According to materials from an April 20 workshop -- which are available at www.arb.ca.gov/cc/adminfee/meetings/meetings.htm -- the preliminary 2009-2010 "cost per unit product" pass-through for natural gas would be $0.0007/therm (or seven-tenths of a cent/MMBtu) for natural gas, which includes the AB 32 program cost as well as a loan repayment. The first payments of the fees, based on 2008 GHG emissions, are to be due June 30, 2010.
"CARB intends to collect its program fees directly from emitters of GHG in the manufacturing, refining and electric generation areas. However, in addition, CARB has proposed to reach upstream to entities such as state electric and gas utilities and interstate pipelines, like Kern River, to use those entities as a collection agent for its program fees," the pipeline said in a shipper notice Wednesday. "Under the current proposal, CARB's fees would be collected through Kern River after requiring Kern River to report to CARB the number of therms delivered to end-users -- as defined by CARB -- within the state of California. Pipelines such as Kern River would be required to report the therms delivered, for the previous year, which will establish the basis for the next year's fee. Kern River would recover these fees from the customers implicated."
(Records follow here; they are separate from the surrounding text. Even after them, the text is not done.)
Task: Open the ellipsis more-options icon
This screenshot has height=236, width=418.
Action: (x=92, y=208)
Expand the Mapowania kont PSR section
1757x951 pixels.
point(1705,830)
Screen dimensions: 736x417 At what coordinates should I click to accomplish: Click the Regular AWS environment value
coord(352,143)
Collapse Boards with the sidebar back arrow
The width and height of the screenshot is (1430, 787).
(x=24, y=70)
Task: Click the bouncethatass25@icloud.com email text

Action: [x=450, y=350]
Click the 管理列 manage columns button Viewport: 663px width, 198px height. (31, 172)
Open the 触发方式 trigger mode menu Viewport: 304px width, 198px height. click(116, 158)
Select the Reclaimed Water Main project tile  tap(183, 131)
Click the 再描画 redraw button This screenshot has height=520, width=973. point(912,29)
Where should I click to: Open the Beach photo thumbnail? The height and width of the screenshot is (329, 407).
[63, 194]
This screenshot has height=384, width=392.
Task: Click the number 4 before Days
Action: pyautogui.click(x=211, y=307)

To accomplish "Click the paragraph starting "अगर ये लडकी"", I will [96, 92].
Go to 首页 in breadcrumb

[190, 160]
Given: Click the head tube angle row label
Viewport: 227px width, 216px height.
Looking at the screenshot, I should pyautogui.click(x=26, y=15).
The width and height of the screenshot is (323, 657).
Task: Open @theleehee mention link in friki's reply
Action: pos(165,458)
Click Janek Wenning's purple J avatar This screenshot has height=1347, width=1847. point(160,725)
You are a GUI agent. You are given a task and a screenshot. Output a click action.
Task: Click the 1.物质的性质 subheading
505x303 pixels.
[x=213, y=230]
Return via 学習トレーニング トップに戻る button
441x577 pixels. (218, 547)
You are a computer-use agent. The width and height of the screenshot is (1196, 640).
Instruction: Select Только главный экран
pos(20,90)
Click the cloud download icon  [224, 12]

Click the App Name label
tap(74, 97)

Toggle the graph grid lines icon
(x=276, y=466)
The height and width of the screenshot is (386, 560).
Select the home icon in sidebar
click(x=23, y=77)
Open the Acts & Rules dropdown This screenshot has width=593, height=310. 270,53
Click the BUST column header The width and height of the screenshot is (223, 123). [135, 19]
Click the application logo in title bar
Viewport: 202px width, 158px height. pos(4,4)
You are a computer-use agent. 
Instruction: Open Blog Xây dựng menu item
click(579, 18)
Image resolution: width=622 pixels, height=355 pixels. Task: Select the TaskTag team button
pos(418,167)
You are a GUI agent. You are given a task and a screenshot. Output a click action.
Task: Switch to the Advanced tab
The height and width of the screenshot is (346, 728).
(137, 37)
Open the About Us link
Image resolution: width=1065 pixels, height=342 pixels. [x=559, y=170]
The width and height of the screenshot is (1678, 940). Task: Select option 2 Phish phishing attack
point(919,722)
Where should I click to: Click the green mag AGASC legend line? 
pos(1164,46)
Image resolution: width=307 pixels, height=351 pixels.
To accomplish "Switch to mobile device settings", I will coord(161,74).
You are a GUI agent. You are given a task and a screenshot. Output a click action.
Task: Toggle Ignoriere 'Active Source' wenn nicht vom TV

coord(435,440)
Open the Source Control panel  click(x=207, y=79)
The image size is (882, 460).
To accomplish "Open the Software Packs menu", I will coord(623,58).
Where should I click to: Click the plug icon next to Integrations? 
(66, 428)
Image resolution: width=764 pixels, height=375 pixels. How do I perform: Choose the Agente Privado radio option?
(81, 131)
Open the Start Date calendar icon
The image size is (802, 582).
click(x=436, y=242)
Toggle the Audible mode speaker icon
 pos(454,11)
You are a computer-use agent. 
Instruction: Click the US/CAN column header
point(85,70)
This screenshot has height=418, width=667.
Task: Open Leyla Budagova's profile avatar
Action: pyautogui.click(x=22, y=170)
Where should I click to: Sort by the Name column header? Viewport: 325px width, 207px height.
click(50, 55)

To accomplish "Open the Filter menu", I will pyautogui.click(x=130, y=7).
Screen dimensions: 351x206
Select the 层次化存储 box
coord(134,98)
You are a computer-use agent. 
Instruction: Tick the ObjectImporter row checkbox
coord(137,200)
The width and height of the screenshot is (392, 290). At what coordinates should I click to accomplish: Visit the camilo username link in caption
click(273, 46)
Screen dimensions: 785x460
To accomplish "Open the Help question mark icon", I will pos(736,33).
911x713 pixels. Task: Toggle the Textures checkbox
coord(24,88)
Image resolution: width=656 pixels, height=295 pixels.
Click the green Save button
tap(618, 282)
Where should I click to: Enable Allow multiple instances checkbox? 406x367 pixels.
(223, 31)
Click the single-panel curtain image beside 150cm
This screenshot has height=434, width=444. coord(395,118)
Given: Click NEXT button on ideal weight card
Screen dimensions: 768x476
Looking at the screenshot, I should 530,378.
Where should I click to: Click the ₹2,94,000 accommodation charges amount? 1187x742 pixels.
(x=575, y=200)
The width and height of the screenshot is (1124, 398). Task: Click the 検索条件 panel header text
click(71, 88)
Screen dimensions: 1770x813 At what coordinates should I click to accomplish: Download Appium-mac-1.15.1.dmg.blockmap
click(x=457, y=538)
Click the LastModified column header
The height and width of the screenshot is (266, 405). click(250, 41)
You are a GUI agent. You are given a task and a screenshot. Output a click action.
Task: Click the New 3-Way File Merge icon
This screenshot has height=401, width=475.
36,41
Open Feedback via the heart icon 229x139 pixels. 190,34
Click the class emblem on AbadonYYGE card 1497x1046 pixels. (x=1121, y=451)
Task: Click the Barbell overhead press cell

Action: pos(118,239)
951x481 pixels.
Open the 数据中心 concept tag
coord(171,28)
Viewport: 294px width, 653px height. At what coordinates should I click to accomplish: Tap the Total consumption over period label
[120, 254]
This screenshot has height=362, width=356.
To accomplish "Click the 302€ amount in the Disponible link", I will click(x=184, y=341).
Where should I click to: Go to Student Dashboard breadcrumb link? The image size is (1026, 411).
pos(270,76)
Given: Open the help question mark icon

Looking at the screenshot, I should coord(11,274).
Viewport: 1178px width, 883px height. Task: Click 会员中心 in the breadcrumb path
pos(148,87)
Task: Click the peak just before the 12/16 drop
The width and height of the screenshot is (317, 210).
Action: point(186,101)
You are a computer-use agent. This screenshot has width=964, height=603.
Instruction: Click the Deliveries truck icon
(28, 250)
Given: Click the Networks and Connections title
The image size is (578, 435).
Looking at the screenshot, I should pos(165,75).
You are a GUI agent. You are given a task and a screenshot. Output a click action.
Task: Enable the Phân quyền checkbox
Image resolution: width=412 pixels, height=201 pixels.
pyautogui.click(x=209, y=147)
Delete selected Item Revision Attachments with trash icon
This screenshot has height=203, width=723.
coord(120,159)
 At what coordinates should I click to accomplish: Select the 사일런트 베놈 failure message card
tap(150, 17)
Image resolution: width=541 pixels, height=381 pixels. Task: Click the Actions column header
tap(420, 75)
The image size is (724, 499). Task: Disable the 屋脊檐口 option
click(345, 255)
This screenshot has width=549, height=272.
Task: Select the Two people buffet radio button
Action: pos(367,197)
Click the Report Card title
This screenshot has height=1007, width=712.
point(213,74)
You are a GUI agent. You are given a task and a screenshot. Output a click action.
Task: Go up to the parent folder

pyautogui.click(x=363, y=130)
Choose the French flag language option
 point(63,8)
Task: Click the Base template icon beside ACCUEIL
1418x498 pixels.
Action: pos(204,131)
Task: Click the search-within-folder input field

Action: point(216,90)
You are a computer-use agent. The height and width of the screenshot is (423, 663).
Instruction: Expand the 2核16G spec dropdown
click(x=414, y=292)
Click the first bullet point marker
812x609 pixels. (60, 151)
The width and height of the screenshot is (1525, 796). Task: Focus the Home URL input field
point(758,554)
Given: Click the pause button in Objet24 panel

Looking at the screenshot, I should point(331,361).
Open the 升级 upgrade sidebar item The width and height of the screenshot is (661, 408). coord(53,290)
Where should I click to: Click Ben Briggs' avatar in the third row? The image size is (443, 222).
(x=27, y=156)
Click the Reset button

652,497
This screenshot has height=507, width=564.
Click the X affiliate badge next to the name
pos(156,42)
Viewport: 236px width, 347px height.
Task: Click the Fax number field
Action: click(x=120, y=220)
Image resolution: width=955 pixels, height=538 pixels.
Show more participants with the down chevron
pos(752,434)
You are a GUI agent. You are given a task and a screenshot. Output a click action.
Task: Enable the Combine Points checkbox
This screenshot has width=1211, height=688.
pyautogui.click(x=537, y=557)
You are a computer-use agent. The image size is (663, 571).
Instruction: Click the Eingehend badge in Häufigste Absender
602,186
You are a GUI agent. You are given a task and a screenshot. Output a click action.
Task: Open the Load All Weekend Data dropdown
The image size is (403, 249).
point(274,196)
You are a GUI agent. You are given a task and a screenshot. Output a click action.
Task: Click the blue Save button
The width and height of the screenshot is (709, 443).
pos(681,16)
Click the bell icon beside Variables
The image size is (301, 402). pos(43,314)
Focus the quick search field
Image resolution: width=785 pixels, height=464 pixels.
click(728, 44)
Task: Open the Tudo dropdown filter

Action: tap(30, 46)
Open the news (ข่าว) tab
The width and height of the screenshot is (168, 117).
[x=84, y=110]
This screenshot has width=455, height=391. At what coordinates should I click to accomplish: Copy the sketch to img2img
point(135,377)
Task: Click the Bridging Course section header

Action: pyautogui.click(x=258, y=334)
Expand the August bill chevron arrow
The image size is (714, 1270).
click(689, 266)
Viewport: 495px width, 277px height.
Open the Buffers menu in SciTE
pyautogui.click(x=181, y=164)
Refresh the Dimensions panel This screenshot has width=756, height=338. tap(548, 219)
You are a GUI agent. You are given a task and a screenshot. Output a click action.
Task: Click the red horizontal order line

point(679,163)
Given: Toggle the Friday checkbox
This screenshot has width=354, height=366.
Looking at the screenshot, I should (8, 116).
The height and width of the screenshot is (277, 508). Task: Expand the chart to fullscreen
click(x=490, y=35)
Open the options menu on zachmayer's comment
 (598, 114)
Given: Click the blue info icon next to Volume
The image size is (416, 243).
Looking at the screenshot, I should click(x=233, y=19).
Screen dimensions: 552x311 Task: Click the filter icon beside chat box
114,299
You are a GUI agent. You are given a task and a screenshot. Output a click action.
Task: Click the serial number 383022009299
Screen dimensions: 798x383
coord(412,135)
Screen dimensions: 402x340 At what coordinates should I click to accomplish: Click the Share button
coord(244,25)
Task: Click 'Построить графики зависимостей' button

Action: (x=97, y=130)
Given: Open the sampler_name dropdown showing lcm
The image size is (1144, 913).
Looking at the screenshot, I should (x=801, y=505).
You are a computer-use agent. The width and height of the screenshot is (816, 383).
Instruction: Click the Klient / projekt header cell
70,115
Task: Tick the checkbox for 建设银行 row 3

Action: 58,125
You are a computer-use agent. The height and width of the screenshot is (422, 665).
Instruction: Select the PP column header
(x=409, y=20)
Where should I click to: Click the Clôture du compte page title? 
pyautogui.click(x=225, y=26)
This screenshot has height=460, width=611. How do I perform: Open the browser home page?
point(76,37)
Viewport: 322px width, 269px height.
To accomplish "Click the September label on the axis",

In September 2006 California Gov. Arnold Schwarzenegger signed AB 32, authorizing CARB to adopt a schedule of fees to be paid by sources of GHG (see Power Market Today, Sept. 28, 2006). Last December CARB approved the blueprint for implementation of AB 32 (see Power Market Today, Dec. 8, 2008).
If CARB's fee implementation proposal were adopted, Kern River said that as a federally regulated pipeline it will seek to collect the fees following appropriate tariff modifications approved by the Federal Energy Regulatory Commission. The pipeline said it opposes the CARB proposal to make it a collection agent and has submitted comments to that effect. A hearing in the fast-track proceeding is scheduled for June 25 and 26. Fee implementation regulations are expected to be in place by July 1.